The wife and I walked downtown from our East Guanajuato Barrio today. On the way back, I stopped in one of the local Spanish Schools. I wanted to talk with the guy in charge to see about making an appointment to talk about taking classes again. The school was abuzz with students. This is good. When we first moved to Guanajuato, the school was struggling. It was a good school then and is even better now.
When I was in the school, I encountered what I am sure to hear over and over again in the weeks ahead:
"You mean, you live here and have for five years and you are coming back to Spanish class?"
Why?
I am sure to hear this once I get ensconced in class and introduce myself. I was dreading this. The fellow classmates find I have been living in the city and immediately will wonder why in God's name am I sitting in a classroom taking Spanish instruction. I was dreading this sort of encounter until I realized just why this is going to be a question asked of me repeatedly.
The answer, I think, is that it is assumed if you actually live in a Mexican town full-time and have been living in the town for five years, then you would have somehow, as if by magic, simply absorbed Spanish. You will arrive by some mysterious process to being able to discuss Quantum Mechanics in Spanish with the local university's scientists. There will be no Spanish task too hard for you, so why are you sitting in a classroom?
I really think the issue, about which I have written in earlier articles, "Language Learning" versus "Language Acquisition" is the principal reason for the confusion that will prompt a bevy of questions and confused looks. So few really know the difference. They will spend a small fortune to come and study in a classroom in the country where the language is spoken expecting some kind of miracle to occur. The guy I talked to today told me once, many years ago, that many, if most, come to Spanish class with a fantasy expectation of learning Spanish. Nor is there a miracle waiting for you if you move here. There are more opportunities to practice if you take advantage of them.
Miracles are not waiting in the town in which you come to study, or even live, but what awaits you is hard, hard, hard work.

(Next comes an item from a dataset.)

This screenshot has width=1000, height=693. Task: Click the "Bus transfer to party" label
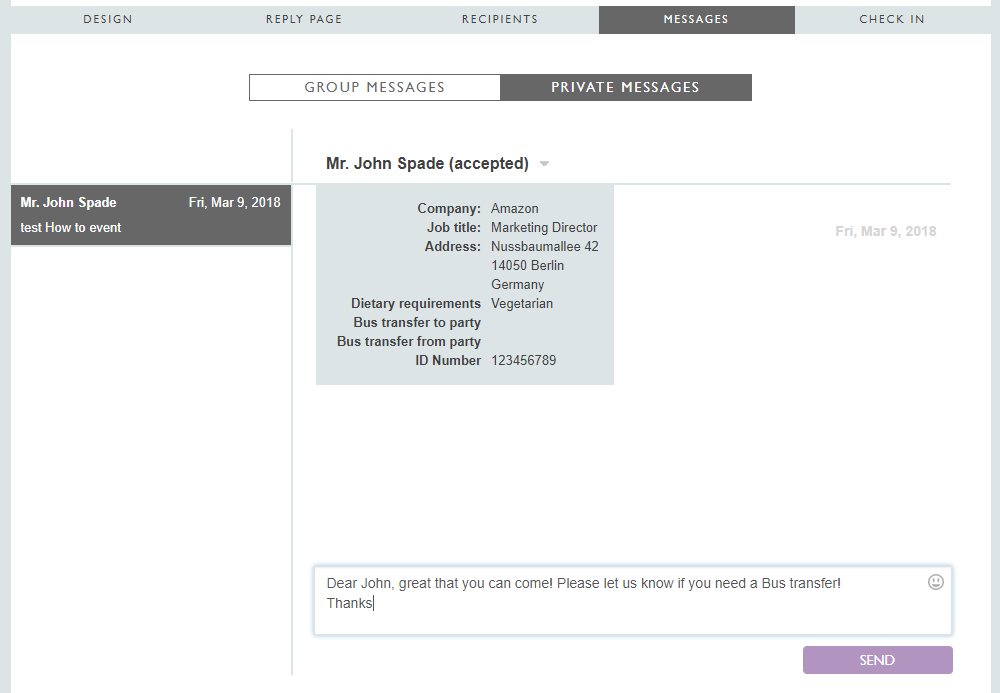[x=416, y=323]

What is absolutely pivotal is to correctly understand the difference between Language Learning and Language Acquisition. What most people who spend the time, money, and effort to come to Mexico to study Spanish want is Spanish Speech. They want to be able to speak the language. Some do, of course, come with the desire to learn something about the language (grammar), but most want to be able to speak the language. And, what they do is put the cart (grammar) before the horse (speech) instead of the other way around.
I always advise those who ask to get as much Spanish Speech training under their belts long before coming to Mexico to study Spanish.
What you will encounter if you don't is what is going to sound like mush instead of comprehensible speech.
Acquire Spanish speech first.
Learn Grammar second.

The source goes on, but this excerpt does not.